— TASK —
The records that follow must be repeated exactly as they stand.

— Records from a data source —
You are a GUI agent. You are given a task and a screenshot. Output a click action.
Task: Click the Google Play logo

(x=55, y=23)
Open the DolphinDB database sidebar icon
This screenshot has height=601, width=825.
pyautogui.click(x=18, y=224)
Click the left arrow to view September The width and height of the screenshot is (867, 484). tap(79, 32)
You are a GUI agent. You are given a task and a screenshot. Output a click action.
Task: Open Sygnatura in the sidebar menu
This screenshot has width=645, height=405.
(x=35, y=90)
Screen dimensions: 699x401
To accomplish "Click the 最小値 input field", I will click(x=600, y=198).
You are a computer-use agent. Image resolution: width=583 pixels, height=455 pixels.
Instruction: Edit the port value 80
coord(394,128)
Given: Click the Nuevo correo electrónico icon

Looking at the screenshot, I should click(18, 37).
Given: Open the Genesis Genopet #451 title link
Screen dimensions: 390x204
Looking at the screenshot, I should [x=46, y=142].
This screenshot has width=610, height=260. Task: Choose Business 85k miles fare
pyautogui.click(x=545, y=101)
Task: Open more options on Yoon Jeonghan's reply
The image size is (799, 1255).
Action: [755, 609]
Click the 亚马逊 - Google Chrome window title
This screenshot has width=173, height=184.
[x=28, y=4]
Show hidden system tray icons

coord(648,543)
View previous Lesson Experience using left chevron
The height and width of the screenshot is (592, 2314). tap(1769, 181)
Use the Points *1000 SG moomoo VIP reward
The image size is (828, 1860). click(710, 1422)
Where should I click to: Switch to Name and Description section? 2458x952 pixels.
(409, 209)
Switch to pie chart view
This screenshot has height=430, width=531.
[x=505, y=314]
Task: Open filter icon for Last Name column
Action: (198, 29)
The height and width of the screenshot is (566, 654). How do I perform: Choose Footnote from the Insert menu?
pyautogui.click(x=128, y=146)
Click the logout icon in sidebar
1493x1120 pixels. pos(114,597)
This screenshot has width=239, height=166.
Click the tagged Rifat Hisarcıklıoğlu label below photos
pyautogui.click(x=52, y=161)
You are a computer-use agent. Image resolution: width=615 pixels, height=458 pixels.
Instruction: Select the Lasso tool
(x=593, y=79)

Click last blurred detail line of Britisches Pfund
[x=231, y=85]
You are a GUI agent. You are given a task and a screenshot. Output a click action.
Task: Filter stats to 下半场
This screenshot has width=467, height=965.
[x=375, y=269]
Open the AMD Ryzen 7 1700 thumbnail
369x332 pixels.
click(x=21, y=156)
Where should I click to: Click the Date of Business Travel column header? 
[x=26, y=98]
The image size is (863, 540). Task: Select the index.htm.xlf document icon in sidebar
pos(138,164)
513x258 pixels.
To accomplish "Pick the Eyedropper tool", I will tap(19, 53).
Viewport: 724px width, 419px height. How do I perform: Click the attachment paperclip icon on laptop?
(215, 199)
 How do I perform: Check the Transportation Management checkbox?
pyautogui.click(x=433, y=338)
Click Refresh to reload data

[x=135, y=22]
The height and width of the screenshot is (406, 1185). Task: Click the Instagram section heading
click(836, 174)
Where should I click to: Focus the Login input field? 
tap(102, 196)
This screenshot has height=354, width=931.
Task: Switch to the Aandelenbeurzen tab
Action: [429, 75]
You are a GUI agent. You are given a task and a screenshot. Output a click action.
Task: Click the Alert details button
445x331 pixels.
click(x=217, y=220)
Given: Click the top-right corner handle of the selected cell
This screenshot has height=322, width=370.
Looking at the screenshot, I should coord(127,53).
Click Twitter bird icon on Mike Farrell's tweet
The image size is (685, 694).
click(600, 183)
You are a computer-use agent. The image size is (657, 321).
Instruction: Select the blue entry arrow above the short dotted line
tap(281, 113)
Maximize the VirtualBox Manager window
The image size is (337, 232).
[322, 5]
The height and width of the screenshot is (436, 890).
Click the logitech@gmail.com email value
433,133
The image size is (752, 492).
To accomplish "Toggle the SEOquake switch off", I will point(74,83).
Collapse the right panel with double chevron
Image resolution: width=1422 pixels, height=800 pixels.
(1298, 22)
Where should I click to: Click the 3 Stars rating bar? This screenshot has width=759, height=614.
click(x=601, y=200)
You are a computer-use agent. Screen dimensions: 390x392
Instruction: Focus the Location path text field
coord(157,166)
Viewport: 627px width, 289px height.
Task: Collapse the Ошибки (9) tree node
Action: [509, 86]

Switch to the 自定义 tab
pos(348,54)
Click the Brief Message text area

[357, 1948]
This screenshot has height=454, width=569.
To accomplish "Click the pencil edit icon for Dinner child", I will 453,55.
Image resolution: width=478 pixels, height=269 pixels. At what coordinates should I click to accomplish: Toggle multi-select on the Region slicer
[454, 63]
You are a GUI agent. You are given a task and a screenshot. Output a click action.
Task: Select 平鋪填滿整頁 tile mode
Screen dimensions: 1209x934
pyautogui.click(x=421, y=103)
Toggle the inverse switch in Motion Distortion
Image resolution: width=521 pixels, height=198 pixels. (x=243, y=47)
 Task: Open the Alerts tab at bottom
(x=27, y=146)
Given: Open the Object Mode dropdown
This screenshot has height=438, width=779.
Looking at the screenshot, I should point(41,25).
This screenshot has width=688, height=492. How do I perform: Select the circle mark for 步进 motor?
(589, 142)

— WRITTEN REPLY —
You are a GUI agent. You are given a task and a screenshot. Output a click action.
Task: Click the Google Play logo

(x=55, y=23)
Open the DolphinDB database sidebar icon
This screenshot has height=601, width=825.
pyautogui.click(x=18, y=224)
Click the left arrow to view September The width and height of the screenshot is (867, 484). tap(79, 32)
You are a GUI agent. You are given a task and a screenshot. Output a click action.
Task: Open Sygnatura in the sidebar menu
This screenshot has width=645, height=405.
(x=35, y=90)
Screen dimensions: 699x401
To accomplish "Click the 最小値 input field", I will click(x=600, y=198).
You are a computer-use agent. Image resolution: width=583 pixels, height=455 pixels.
Instruction: Edit the port value 80
coord(394,128)
Given: Click the Nuevo correo electrónico icon

Looking at the screenshot, I should click(18, 37).
Given: Open the Genesis Genopet #451 title link
Screen dimensions: 390x204
Looking at the screenshot, I should [x=46, y=142].
This screenshot has width=610, height=260. Task: Choose Business 85k miles fare
pyautogui.click(x=545, y=101)
Task: Open more options on Yoon Jeonghan's reply
The image size is (799, 1255).
Action: [755, 609]
Click the 亚马逊 - Google Chrome window title
This screenshot has width=173, height=184.
[x=28, y=4]
Show hidden system tray icons

coord(648,543)
View previous Lesson Experience using left chevron
The height and width of the screenshot is (592, 2314). tap(1769, 181)
Use the Points *1000 SG moomoo VIP reward
The image size is (828, 1860). click(710, 1422)
Where should I click to: Switch to Name and Description section? 2458x952 pixels.
(409, 209)
Switch to pie chart view
This screenshot has height=430, width=531.
[x=505, y=314]
Task: Open filter icon for Last Name column
Action: (198, 29)
The height and width of the screenshot is (566, 654). How do I perform: Choose Footnote from the Insert menu?
pyautogui.click(x=128, y=146)
Click the logout icon in sidebar
1493x1120 pixels. pos(114,597)
This screenshot has width=239, height=166.
Click the tagged Rifat Hisarcıklıoğlu label below photos
pyautogui.click(x=52, y=161)
You are a computer-use agent. Image resolution: width=615 pixels, height=458 pixels.
Instruction: Select the Lasso tool
(x=593, y=79)

Click last blurred detail line of Britisches Pfund
[x=231, y=85]
You are a GUI agent. You are given a task and a screenshot. Output a click action.
Task: Filter stats to 下半场
This screenshot has width=467, height=965.
[x=375, y=269]
Open the AMD Ryzen 7 1700 thumbnail
369x332 pixels.
click(x=21, y=156)
Where should I click to: Click the Date of Business Travel column header? 
[x=26, y=98]
The image size is (863, 540). Task: Select the index.htm.xlf document icon in sidebar
pos(138,164)
513x258 pixels.
To accomplish "Pick the Eyedropper tool", I will tap(19, 53).
Viewport: 724px width, 419px height. How do I perform: Click the attachment paperclip icon on laptop?
(215, 199)
 How do I perform: Check the Transportation Management checkbox?
pyautogui.click(x=433, y=338)
Click Refresh to reload data

[x=135, y=22]
The height and width of the screenshot is (406, 1185). Task: Click the Instagram section heading
click(836, 174)
Where should I click to: Focus the Login input field? 
tap(102, 196)
This screenshot has height=354, width=931.
Task: Switch to the Aandelenbeurzen tab
Action: [429, 75]
You are a GUI agent. You are given a task and a screenshot. Output a click action.
Task: Click the Alert details button
445x331 pixels.
click(x=217, y=220)
Given: Click the top-right corner handle of the selected cell
This screenshot has height=322, width=370.
Looking at the screenshot, I should coord(127,53).
Click Twitter bird icon on Mike Farrell's tweet
The image size is (685, 694).
click(600, 183)
You are a computer-use agent. The image size is (657, 321).
Instruction: Select the blue entry arrow above the short dotted line
tap(281, 113)
Maximize the VirtualBox Manager window
The image size is (337, 232).
[322, 5]
The height and width of the screenshot is (436, 890).
Click the logitech@gmail.com email value
433,133
The image size is (752, 492).
To accomplish "Toggle the SEOquake switch off", I will point(74,83).
Collapse the right panel with double chevron
Image resolution: width=1422 pixels, height=800 pixels.
(1298, 22)
Where should I click to: Click the 3 Stars rating bar? This screenshot has width=759, height=614.
click(x=601, y=200)
You are a computer-use agent. Screen dimensions: 390x392
Instruction: Focus the Location path text field
coord(157,166)
Viewport: 627px width, 289px height.
Task: Collapse the Ошибки (9) tree node
Action: [509, 86]

Switch to the 自定义 tab
pos(348,54)
Click the Brief Message text area

[357, 1948]
This screenshot has height=454, width=569.
To accomplish "Click the pencil edit icon for Dinner child", I will 453,55.
Image resolution: width=478 pixels, height=269 pixels. At what coordinates should I click to accomplish: Toggle multi-select on the Region slicer
[454, 63]
You are a GUI agent. You are given a task and a screenshot. Output a click action.
Task: Select 平鋪填滿整頁 tile mode
Screen dimensions: 1209x934
pyautogui.click(x=421, y=103)
Toggle the inverse switch in Motion Distortion
Image resolution: width=521 pixels, height=198 pixels. (x=243, y=47)
 Task: Open the Alerts tab at bottom
(x=27, y=146)
Given: Open the Object Mode dropdown
This screenshot has height=438, width=779.
Looking at the screenshot, I should point(41,25).
This screenshot has width=688, height=492. How do I perform: Select the circle mark for 步进 motor?
(589, 142)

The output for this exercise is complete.